-- Opening Marker --

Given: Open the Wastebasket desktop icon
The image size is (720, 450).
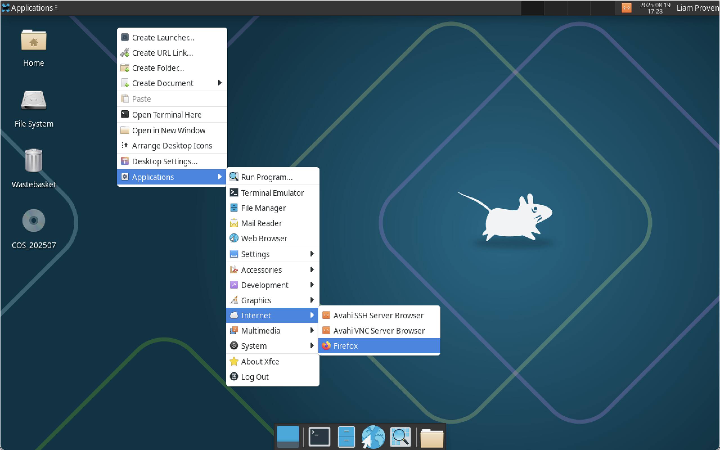Looking at the screenshot, I should coord(33,161).
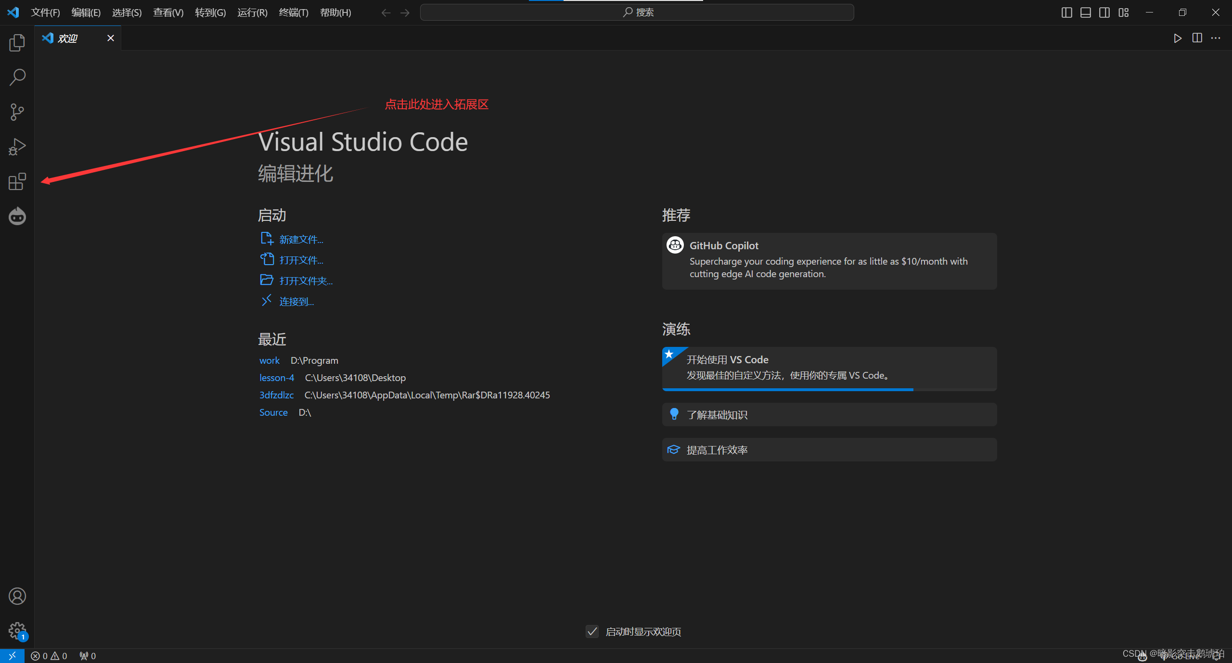1232x663 pixels.
Task: Click the 新建文件... link
Action: (x=301, y=240)
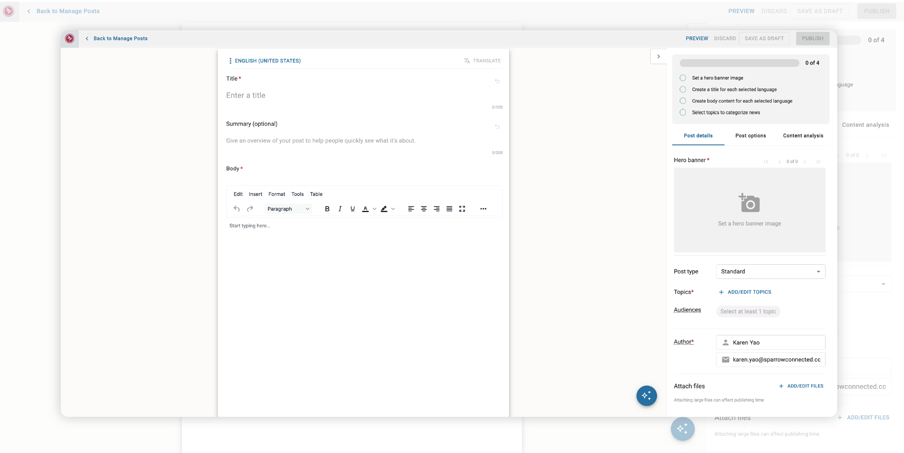Open the Insert menu
Screen dimensions: 904x453
pos(255,194)
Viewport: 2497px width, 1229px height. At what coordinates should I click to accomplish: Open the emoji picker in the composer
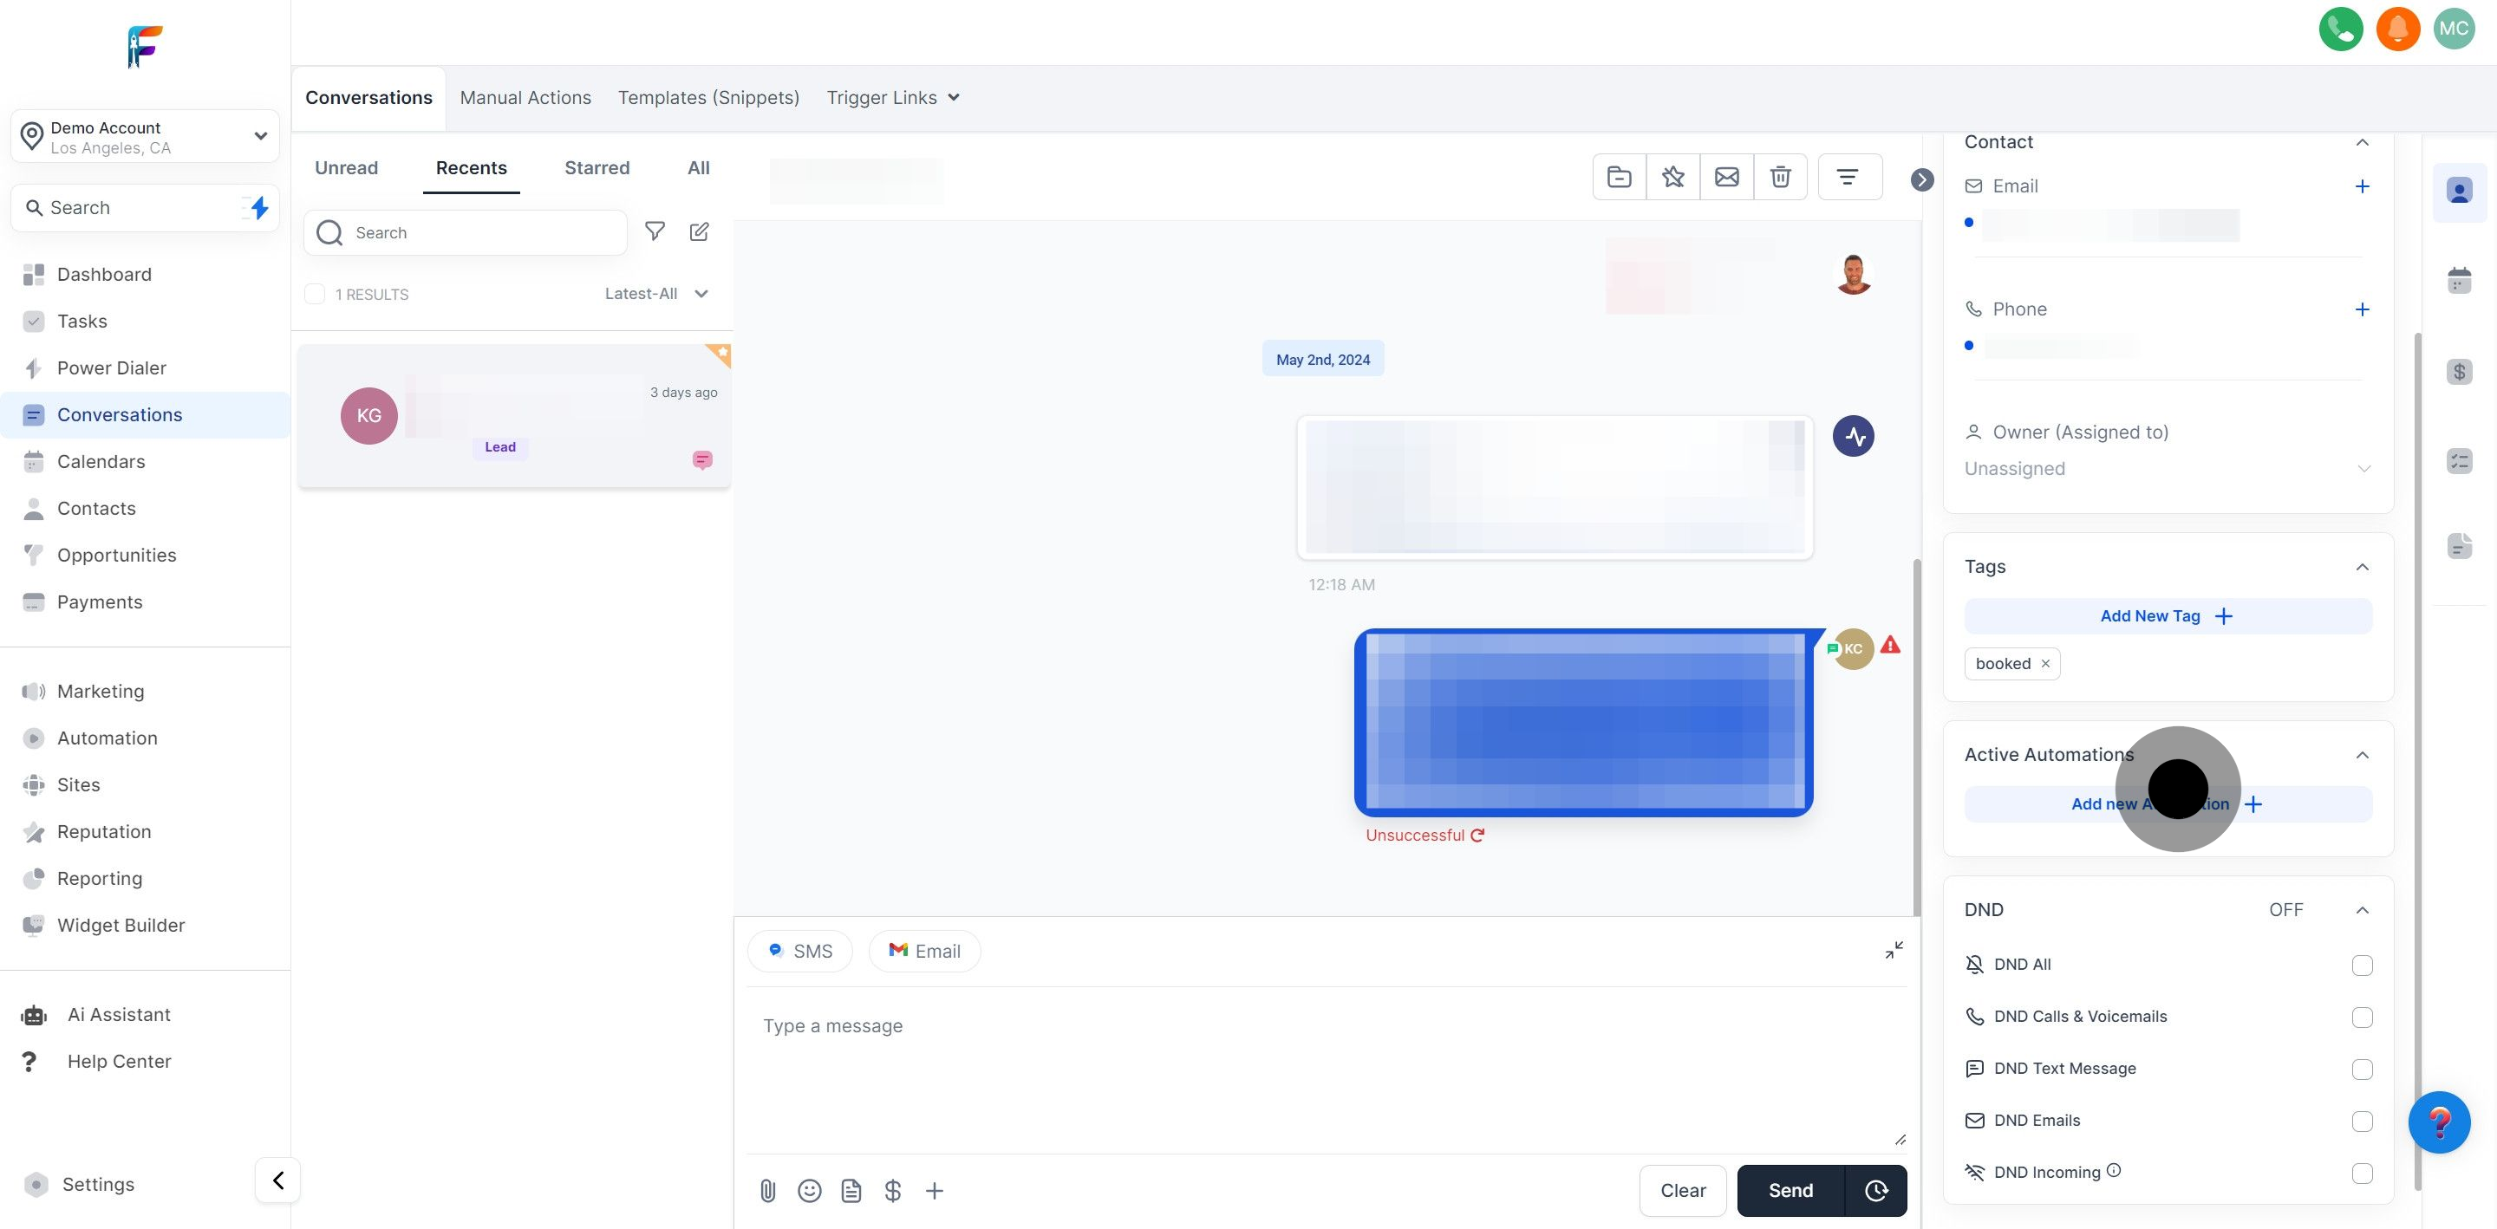click(810, 1190)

-- Closing Marker --

◆ Try it
In your answer, copy exactly the lines running from the line with "Viewport: 2497px width, 1229px" to the end of the material above, both included, and omit all pictures.

◆ Answer to this problem
Viewport: 2497px width, 1229px height. At what coordinates should I click to accomplish: Open the emoji picker in the composer
click(810, 1190)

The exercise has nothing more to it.